As pessoas – não apenas os codependentes – enfrentam a cada dia a perspectiva de aceitar ou rejeitar a realidade daquele dia em particular e de suas circunstâncias presentes. Temos muitas coisas para aceitar no curso normal da vida, desde o momento em que abrimos os olhos, de manhã, até fechá-los, à noite. Nossas circunstâncias presentes incluem quem somos, onde moramos, com quem moramos ou não moramos, onde trabalhamos, nosso meio de transporte, quanto dinheiro temos, quais são nossas responsabilidades, o que faremos para nos divertir e qualquer problema que surgir. Em certos dias é fácil aceitar essas circunstâncias. Acontece naturalmente. Nosso cabelo está jeitoso, nossos filhos se comportam bem, o chefe está de bom humor, estamos bem de dinheiro, a casa está limpa, o carro funciona e gostamos de nosso cônjuge ou amante.
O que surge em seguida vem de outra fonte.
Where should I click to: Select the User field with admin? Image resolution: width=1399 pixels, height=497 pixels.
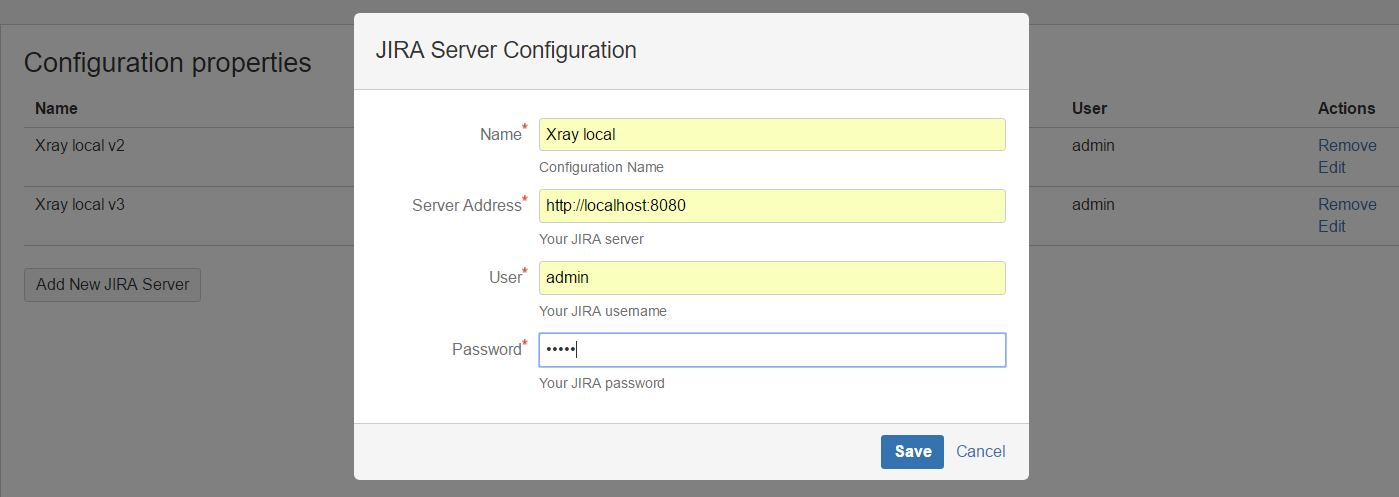(x=772, y=278)
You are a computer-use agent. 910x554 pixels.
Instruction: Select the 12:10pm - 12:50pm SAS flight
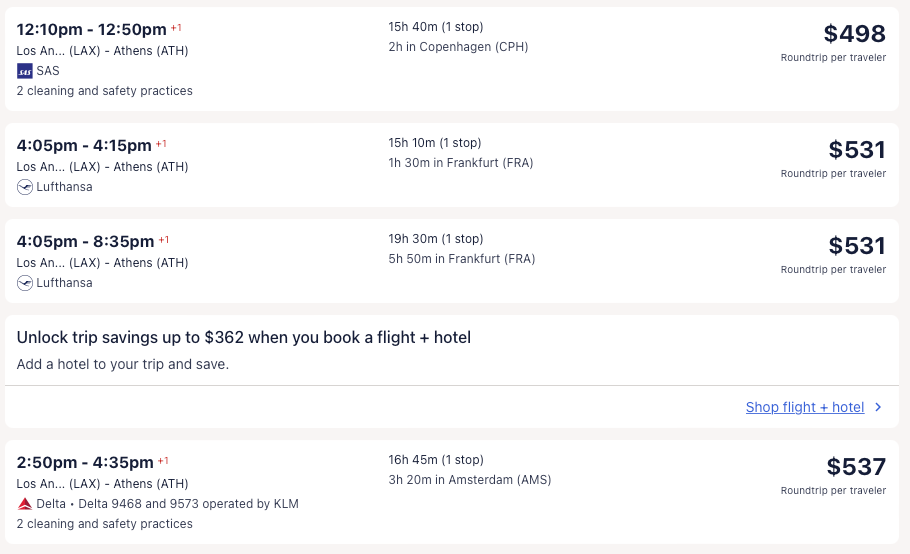(x=91, y=30)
Sabemos o que esperar, e o que esperamos é aceitável. Tudo bem. Em outros dias, contudo as coisas podem não correr tão bem. O freio do carro dá defeito, o teto pinga, as crianças enchem a paciência, quebramos um braço, perdemos o emprego, nosso cônjuge ou amante diz que não nos ama mais. Algo aconteceu. Temos um problema. Está todo diferente. Nós estamos perdendo algo. Nossas presentes circunstâncias já não são tão confortáveis como eram.
As circunstâncias foram alteradas, e temos que aceitar uma nova situação. Podemos inicialmente reagir negando ou resistindo à mudança, ao problema ou à perda. Queremos que as coisas fiquem do jeito que estavam. Queremos que o problema seja resolvido rapidamente. Queremos sentir-nos confortáveis de novo. Queremos saber o que esperar. Não estamos em paz com a realidade. É desconcertante. Perdemos nosso equilíbrio temporariamente.
Os codependentes nunca sabem o que esperar, principalmente se temos um relacionamento íntimo com um alcoólico, um viciado em drogas, um criminoso, um jogador, ou qualquer outra pessoa com um problema sério ou um distúrbio compulsivo. Somos bombardeados com problemas, perdas e mudanças. Deparamo-nos com janelas quebradas, encontros não cumpridos, promessas falsas e mentiras deslavadas. Perdemos a segurança financeira, a segurança emocional, a fé nas pessoas que amamos, a fé em Deus, a fé em nós mesmos. Podemos perder nosso bem-estar físico, nossos bens materiais, nossa capacidade de desfrutar de sexo, nossa reputação, nossa vida social, nossa carreira, nosso autocontrole, nossa autoestima e a nós mesmos.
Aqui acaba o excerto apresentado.